Novel hybrid protocells may hint at origins of life

Many scenarios have been proposed for processes leading to the formation of the protocells that are a pre-requisite to life on early Earth. One theory is based on fatty acid vesicles, which form when naturally occurring fatty acids self-assemble in water to form a bilayer membrane. An alternative theory suggests that protocell formation may occur when organic chemicals and naturally occurring polymers present in aqueous solution spontaneously phase separate to form membrane-free chemically rich liquid microdroplets, called coacervates.
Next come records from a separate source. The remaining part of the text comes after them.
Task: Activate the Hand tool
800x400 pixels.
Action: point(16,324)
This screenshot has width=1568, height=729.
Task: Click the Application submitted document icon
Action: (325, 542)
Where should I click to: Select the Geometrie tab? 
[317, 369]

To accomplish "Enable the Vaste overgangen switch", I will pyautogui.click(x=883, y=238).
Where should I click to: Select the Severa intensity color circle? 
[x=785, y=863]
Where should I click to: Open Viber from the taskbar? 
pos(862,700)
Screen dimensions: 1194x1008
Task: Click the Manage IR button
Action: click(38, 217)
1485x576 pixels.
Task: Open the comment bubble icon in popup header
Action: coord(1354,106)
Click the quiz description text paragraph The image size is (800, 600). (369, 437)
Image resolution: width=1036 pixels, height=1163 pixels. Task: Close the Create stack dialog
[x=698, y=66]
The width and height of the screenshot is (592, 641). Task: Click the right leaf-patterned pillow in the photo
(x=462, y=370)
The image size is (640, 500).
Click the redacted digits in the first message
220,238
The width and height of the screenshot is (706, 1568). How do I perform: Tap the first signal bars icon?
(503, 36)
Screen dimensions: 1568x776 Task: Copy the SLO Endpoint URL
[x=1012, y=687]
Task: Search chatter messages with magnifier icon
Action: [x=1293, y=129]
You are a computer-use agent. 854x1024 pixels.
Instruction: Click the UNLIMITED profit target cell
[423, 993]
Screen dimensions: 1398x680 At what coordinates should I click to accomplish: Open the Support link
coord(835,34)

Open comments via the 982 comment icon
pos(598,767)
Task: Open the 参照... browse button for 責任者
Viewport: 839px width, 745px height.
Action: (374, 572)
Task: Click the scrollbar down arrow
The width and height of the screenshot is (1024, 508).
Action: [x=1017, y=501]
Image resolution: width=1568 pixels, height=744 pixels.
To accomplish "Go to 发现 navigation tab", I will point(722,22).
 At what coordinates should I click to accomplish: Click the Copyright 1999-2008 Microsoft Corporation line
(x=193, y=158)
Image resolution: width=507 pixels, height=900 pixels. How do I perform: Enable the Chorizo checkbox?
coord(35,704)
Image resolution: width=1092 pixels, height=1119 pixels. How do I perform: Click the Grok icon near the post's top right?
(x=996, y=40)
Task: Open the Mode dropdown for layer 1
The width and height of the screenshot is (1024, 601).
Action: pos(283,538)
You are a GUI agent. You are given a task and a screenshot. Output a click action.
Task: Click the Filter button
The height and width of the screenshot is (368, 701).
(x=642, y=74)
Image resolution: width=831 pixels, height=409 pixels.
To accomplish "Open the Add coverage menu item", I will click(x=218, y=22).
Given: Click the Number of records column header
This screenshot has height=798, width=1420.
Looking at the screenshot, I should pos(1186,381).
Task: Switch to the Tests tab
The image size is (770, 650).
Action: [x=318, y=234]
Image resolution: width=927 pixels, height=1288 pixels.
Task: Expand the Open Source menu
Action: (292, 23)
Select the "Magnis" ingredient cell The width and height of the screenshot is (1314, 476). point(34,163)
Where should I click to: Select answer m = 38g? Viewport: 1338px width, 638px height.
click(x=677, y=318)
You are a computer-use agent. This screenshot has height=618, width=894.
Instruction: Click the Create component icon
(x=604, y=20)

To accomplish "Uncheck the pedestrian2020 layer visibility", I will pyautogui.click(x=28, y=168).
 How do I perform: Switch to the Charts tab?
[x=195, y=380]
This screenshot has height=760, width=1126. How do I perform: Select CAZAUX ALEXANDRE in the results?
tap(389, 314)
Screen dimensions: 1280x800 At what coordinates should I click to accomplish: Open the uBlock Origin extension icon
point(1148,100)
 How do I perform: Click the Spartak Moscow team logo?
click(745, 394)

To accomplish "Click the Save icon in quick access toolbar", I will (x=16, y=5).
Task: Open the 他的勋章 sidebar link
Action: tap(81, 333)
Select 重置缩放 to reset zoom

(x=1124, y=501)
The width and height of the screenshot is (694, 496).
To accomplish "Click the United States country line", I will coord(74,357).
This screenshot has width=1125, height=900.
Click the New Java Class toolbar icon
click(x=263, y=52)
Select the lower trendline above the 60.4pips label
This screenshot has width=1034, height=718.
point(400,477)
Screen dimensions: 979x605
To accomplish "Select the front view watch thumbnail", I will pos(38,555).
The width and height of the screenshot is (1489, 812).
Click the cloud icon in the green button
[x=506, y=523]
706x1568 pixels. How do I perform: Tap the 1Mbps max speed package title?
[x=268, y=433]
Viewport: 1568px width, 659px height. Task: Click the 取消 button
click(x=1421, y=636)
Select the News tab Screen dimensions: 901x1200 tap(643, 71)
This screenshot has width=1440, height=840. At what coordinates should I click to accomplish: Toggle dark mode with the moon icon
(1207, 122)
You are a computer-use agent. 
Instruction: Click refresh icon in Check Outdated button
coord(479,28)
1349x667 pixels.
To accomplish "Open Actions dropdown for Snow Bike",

Combining these two approaches, a hybrid protocell model has been developed based on the spontaneous self-assembly of a fatty acid membrane on coacervate microdroplets.

Beamline I22 Scientific Highlight

The most fundamental requirement for the emergence of cells on early Earth is the existence of a closed compartment, but how this came about remains a mystery. Among several possibilities, vesicles formed by the self-assembly of fatty acids have been the most intensely studied for origin of life studies1. Experiments on these and corresponding protocell models based on lipids and surfactants have demonstrated that these compartments are successful in spatially confining molecules and enzymes and undertaking localised catalysis and replication processes key to fundamental biochemical reactions2. Whilst these observations have provided strong support for the protocell vesicle, they are limited in that the membranes are often impermeable which restricts free exchange of molecules into and out of the cell and the vesicles do not mimic key cellular properties associated with molecular crowding. In addition, lipid synthesis is incredibly complex and it is plausible that simpler compartments were generated on the early Earth.
Membrane-free liquid droplets formed by coacervation offer an intriguing and alternative route for cellular organisation. Over 50 years ago, Oparin3 suggested that the spontaneous phase separation of counter-charged polyelectrolytes into chemically enriched compartments provided a facile route to prebiotic compartmentalisation, which was independent of membrane (vesicle) formation. There are a large number of examples of coacervation between biomolecules and macromolecules, and recent reports have shown that coacervate microdroplets can be formed from simple biological molecules such as low molecular weight peptides and mononucleotides, and ribonucelotides4. The resulting droplets are stable over a range of pHs and temperatures and consist of molecular crowded aqueous interiors, enriched in biomolecular components, which display enhanced catalytic activities5. The highly charged, polymer rich interior permits sequestration of a wide range of low and high molecular weight solutes including enzymes, substrates and photoactive molecules. The facile route to spatial compartmentalisation and chemical enrichment via coacervation is attractive, however, the lack of an enclosed membrane is a drawback of the model compared with vesicular protocells.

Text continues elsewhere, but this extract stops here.